Vali laughs and shakes her head, the sound mirthless. She makes another tight, furious knot in her garment. “Dead and gone. My father was killed years ago and I was sold into slavery. My city was just now razed by Aventine, so there’s no one to send me back to, if that’s what you’re asking. Parness is nothing but stones and burnt fields.”
She’s more observant than I’ve given her credit for. I’m not surprised by her answer, either. While it would have made my life easier to turn her over to family members, I somehow knew there weren’t any. Who would let a young, clever, pretty woman in their family get taken by slavers if they could do anything about it?

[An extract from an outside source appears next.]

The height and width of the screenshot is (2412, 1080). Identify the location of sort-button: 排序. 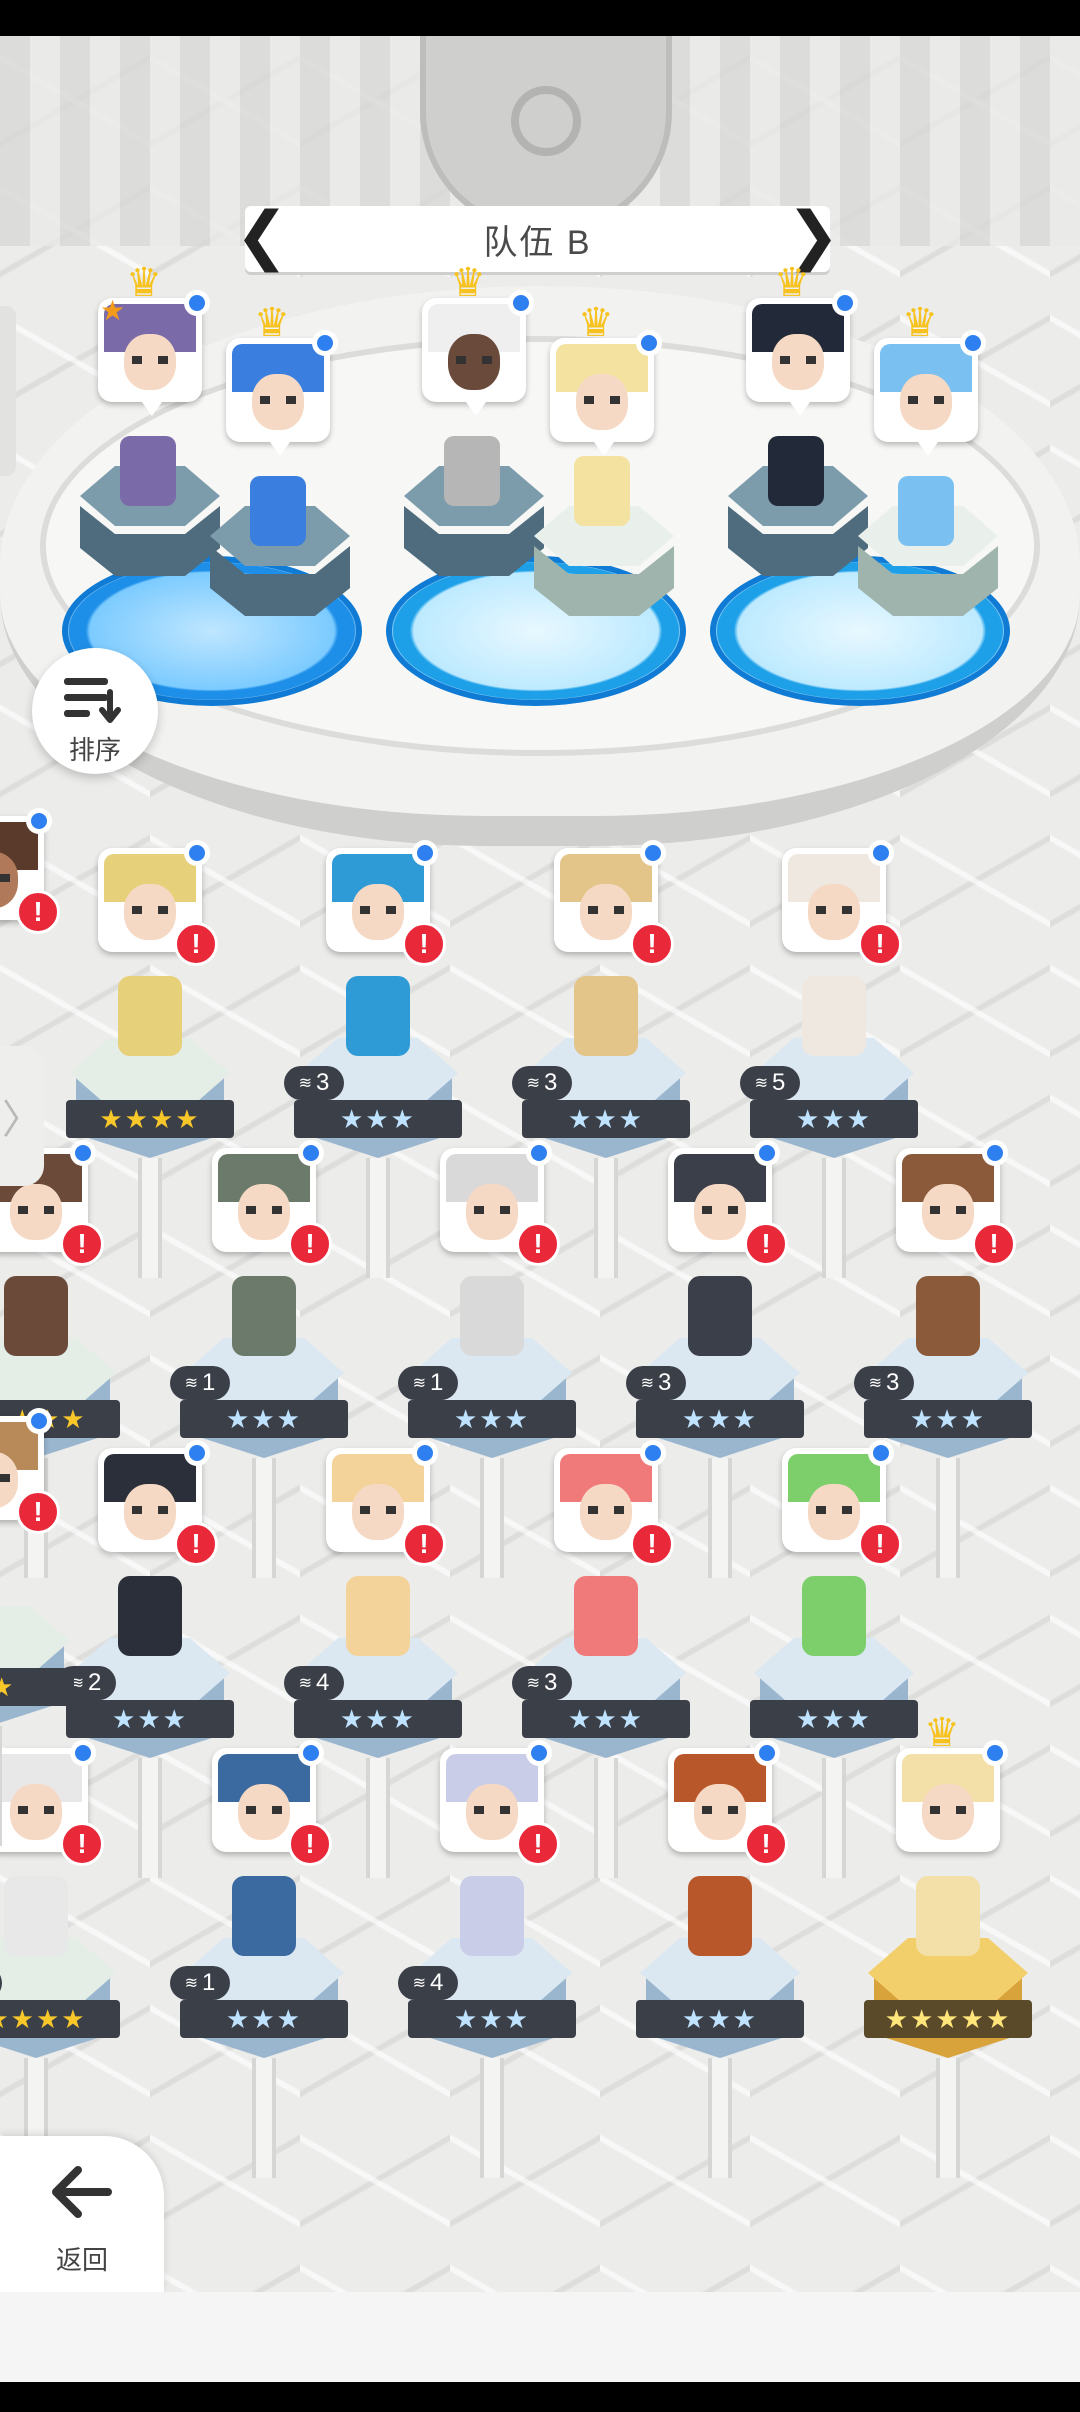
(95, 711).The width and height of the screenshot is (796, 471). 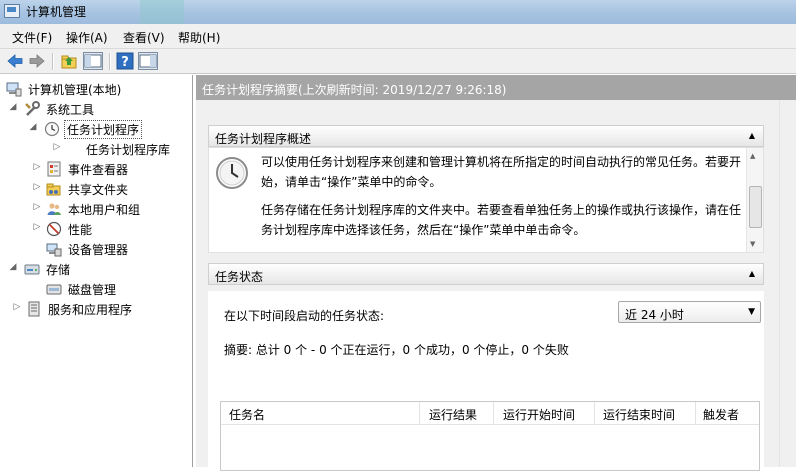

Vali makes another knot in the clothing and then jerks it back over her head, shoving her arms through the holes and settling the garment on her body. It’s a terrible fit, the material bunched at her neck and jagged, held together only by the knots she’s made. Her dress is now a great deal shorter, the neckline completely changed thanks to the rips, and yet she’s not demanding a new gown or fretting over the tears. She’s making do with what she has.
Something tells me this is not the first time that Vali has simply made do with scraps.
A dark bead on her bare arm catches my attention. As I watch, a line of blood slides down her skin. It’s not from her nose, which has dried on her upper lip. This is a different cut on the fleshy part of her bicep. “You’re bleeding.”
Her hand goes to her nose and she winces. “Aye. Those cretins hit me. May Vor fill their pants with nothing but sand lice.”
I hold back a snort of amusement at her creative prayer and reach out to touch her arm. “Here, too.”